Configure quick settings to use Flink.
You can include a path that starts with the oss:// prefix, and use buckets and endpoints in OSS-HDFS to enable Flink. This method does not require additional dependencies.
1. Add a sink.
  The following sample code provides an example on how to write the DataStream<String> object to OSS-HDFS by using OutputStream:
```
String outputPath = "oss://<user-defined-oss-hdfs-bucket.oss-hdfs-endpoint>/<user-defined-dir>"
StreamingFileSink<String> sink = StreamingFileSink.forRowFormat(
        new Path(outputPath),
        new SimpleStringEncoder<String>("UTF-8")
).build();
outputStream.addSink(sink);
```
  Important In the preceding example, the element that includes .<oss-hdfs-endpoint> is optional. If you want to omit this element, make sure that you specify the correct endpoint of OSS-HDFS in the Flink component or Hadoop component.
2. Use env.execute() to execute Flink jobs.

(Optional) Configure custom settings

When you submit Flink jobs, you can configure custom parameters to enable or manage specific features.

The following sample code provides an example on how to use -yD to configure settings for Flink job submissions based on YARN clusters:

<flink_home>/bin/flink run -m yarn-cluster -yD key1=value1 -yD key2=value2 ...

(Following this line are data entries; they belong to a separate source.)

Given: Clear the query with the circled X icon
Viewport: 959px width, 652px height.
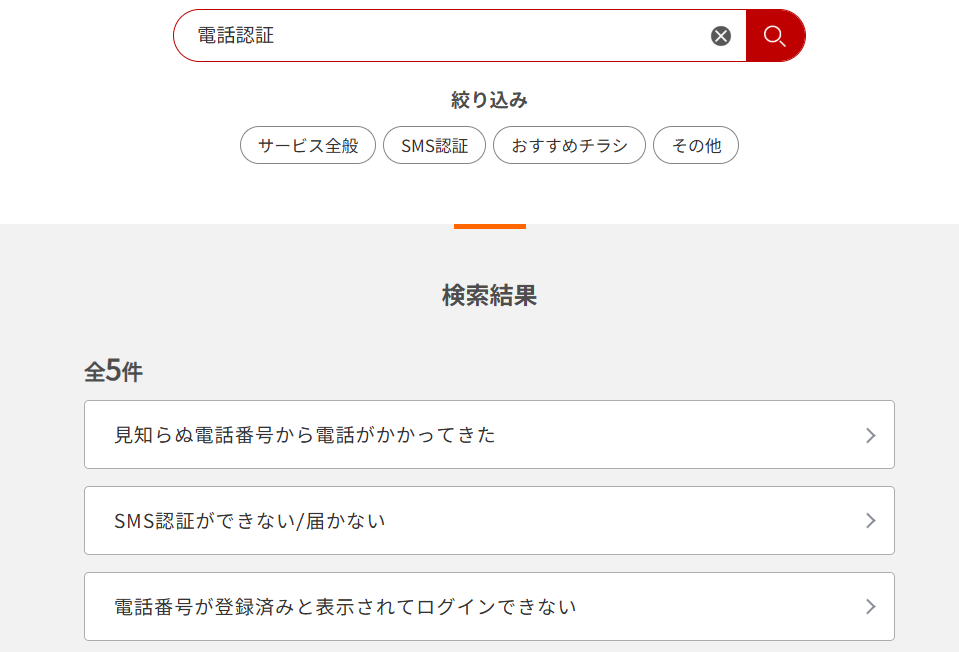Looking at the screenshot, I should point(722,35).
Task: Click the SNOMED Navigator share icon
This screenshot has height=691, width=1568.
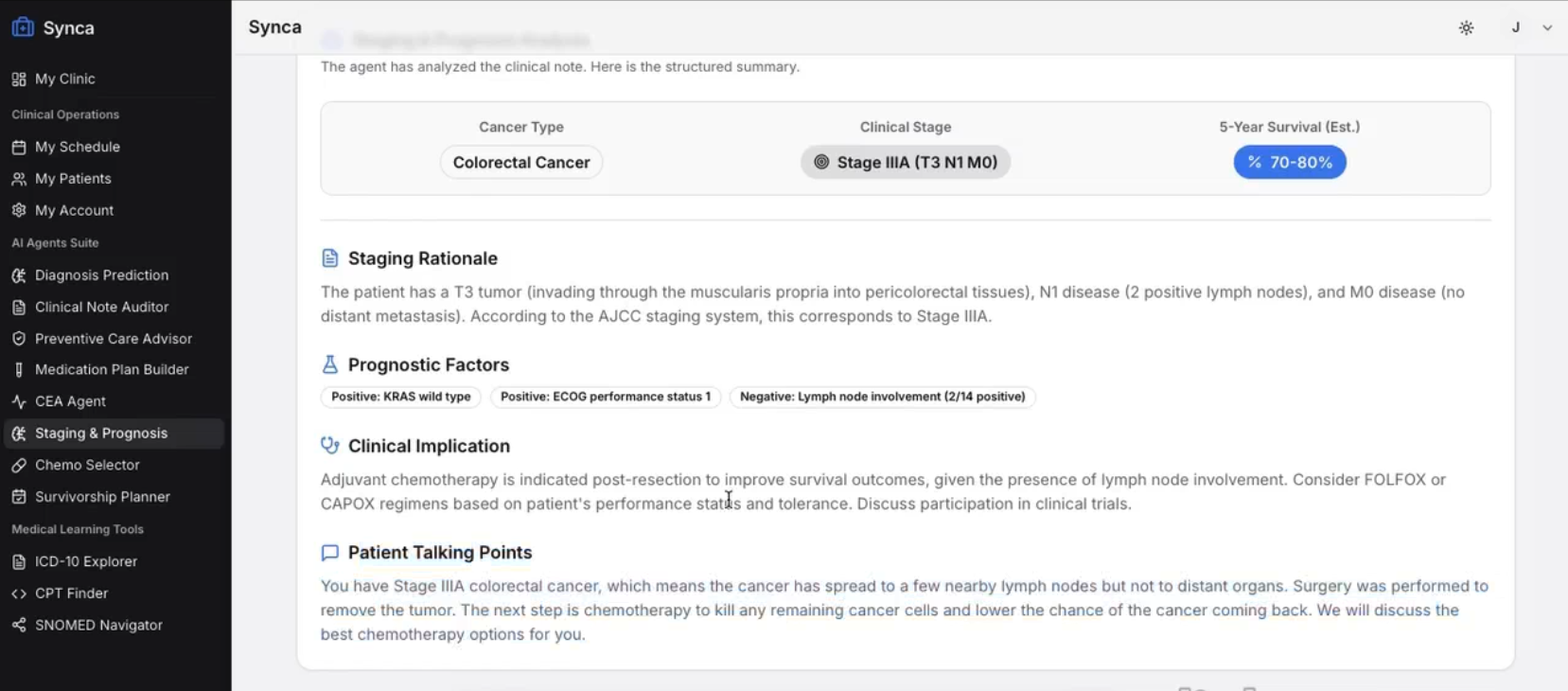Action: 19,625
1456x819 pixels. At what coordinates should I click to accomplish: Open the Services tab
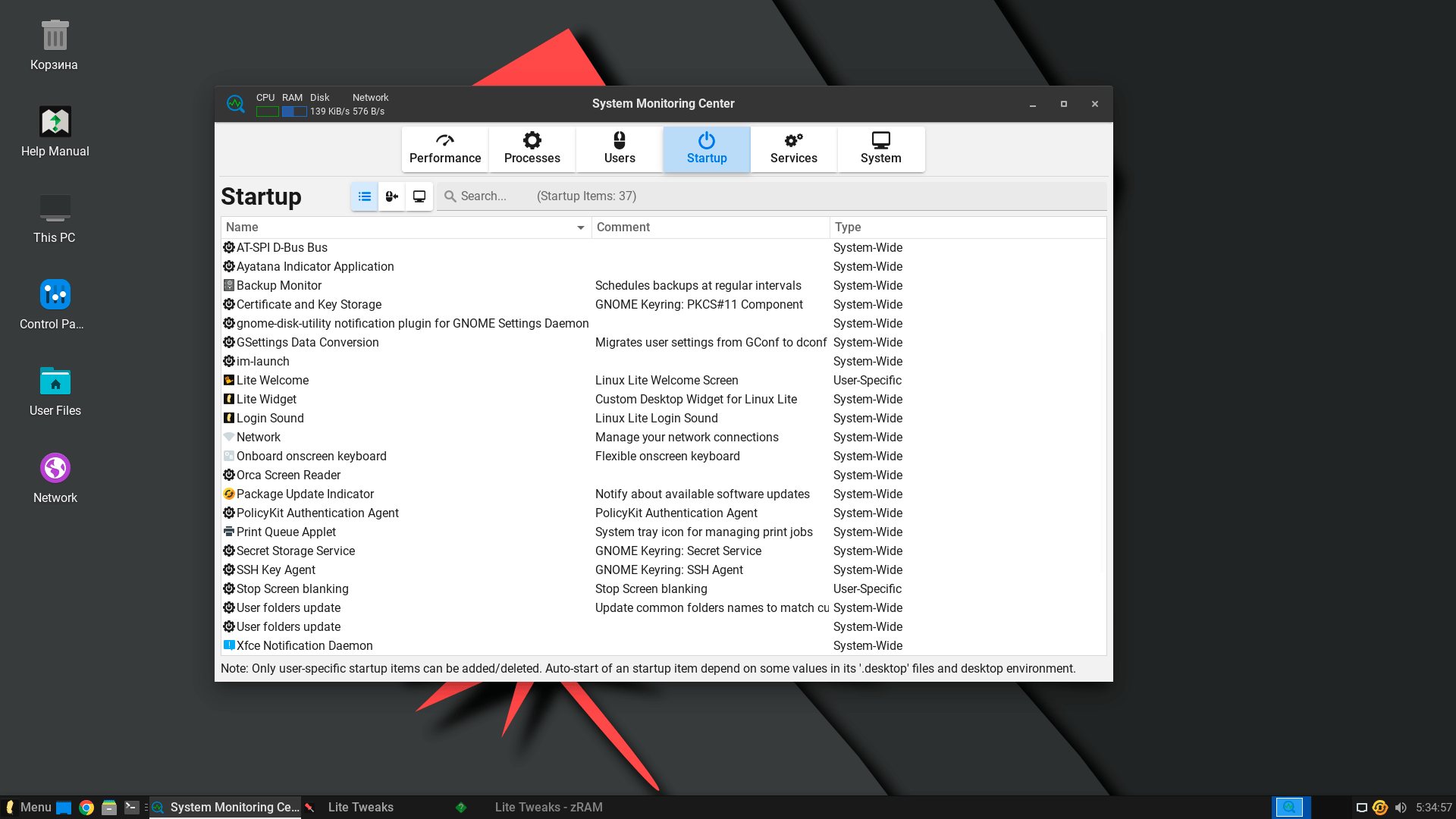click(793, 149)
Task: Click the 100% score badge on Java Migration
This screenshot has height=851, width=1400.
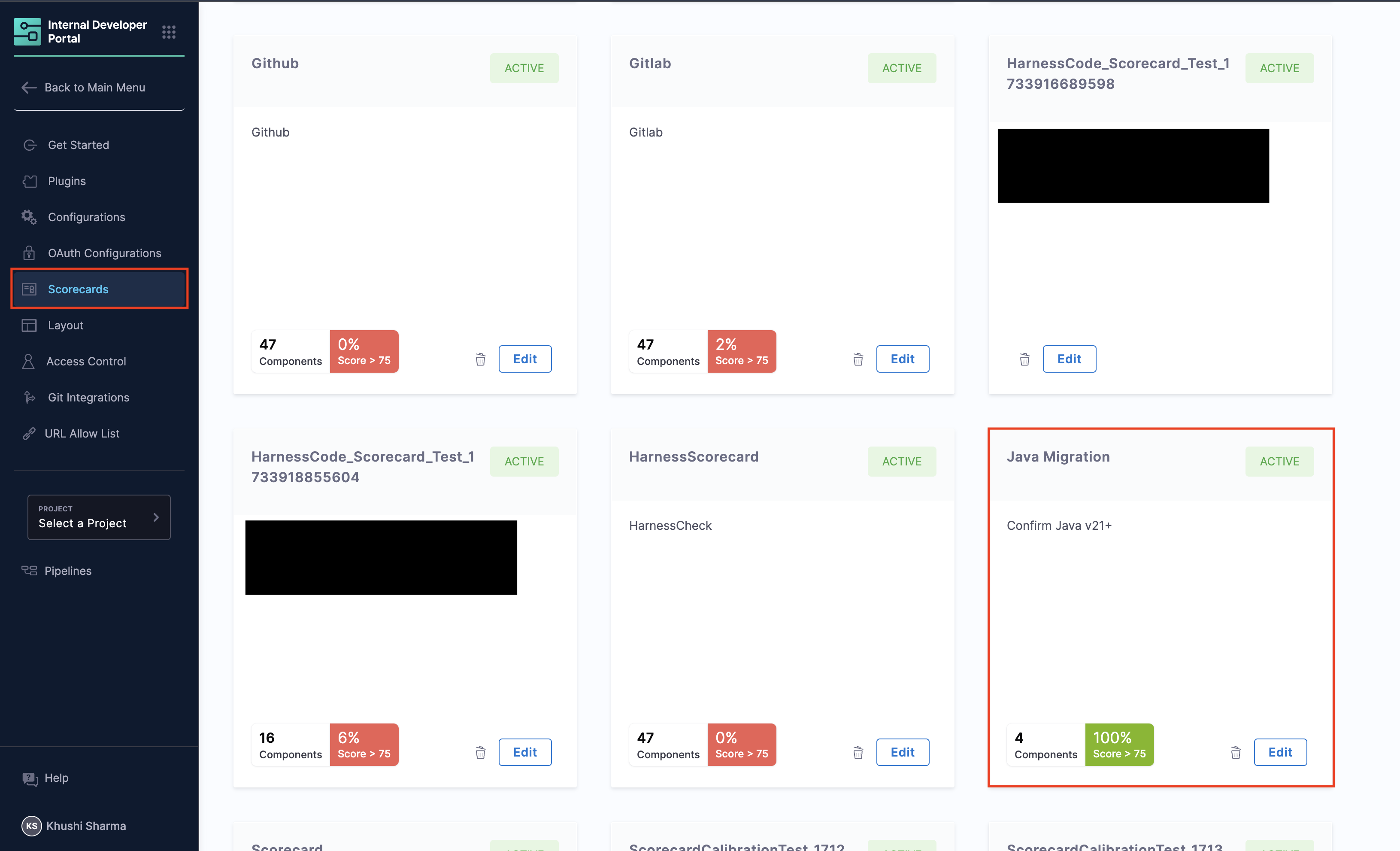Action: pyautogui.click(x=1119, y=745)
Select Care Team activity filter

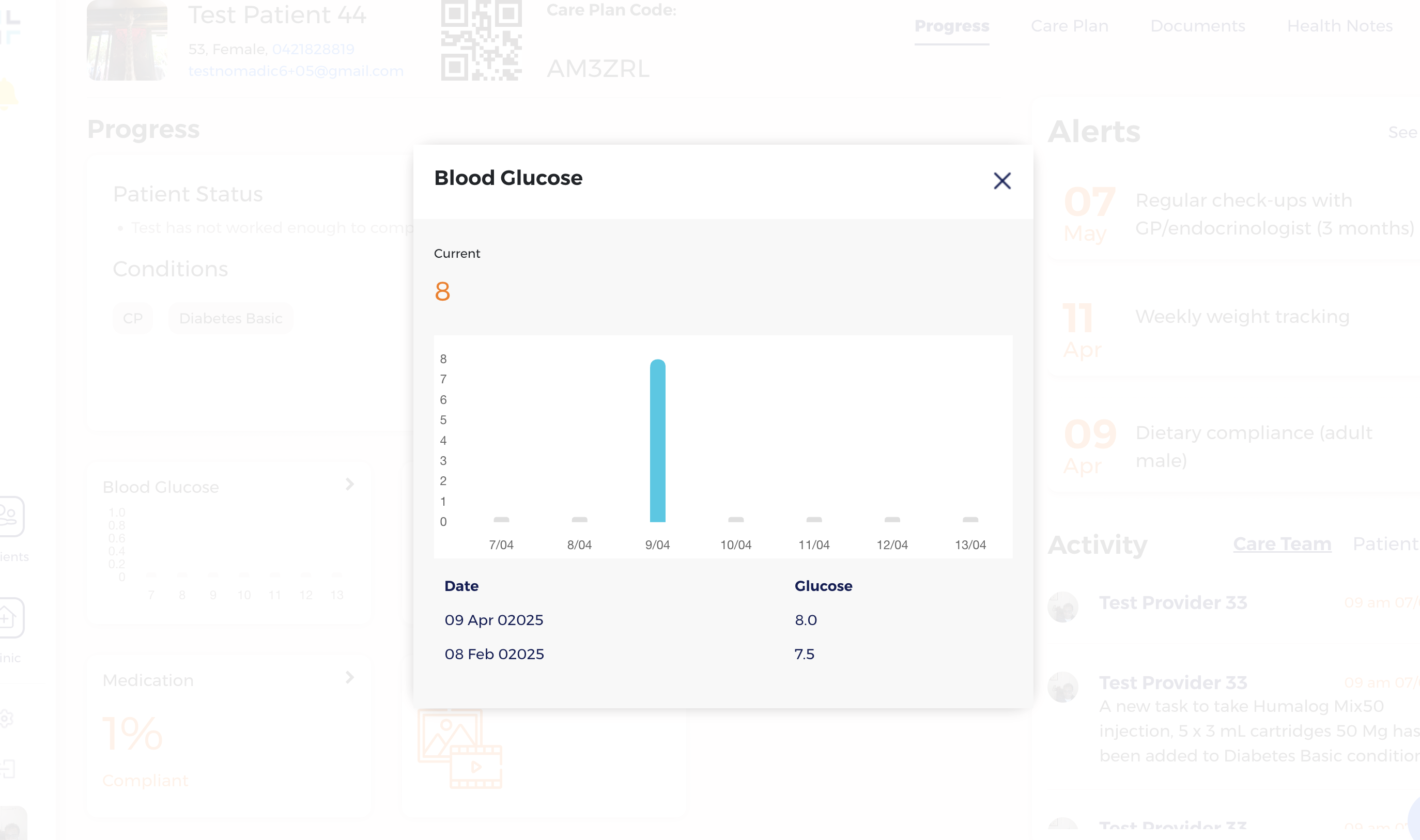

You can enable entropy injection. The entropy injection feature allows you to replace a specific string of the destination path with a random string. This way, written data is distributed to different partitions based on the specified paths to improve write performance.

To write data to OSS-HDFS, you must complete the following configurations:

oss.entropy.key=<user-defined-key>
oss.entropy.length=<user-defined-length>

When you write data to an object, the <user-defined-key> string in the write path is replaced with a random string. The length of the random string must be the same as the value of <user-defined-length>. The value of <user-defined-length> must be greater than 0.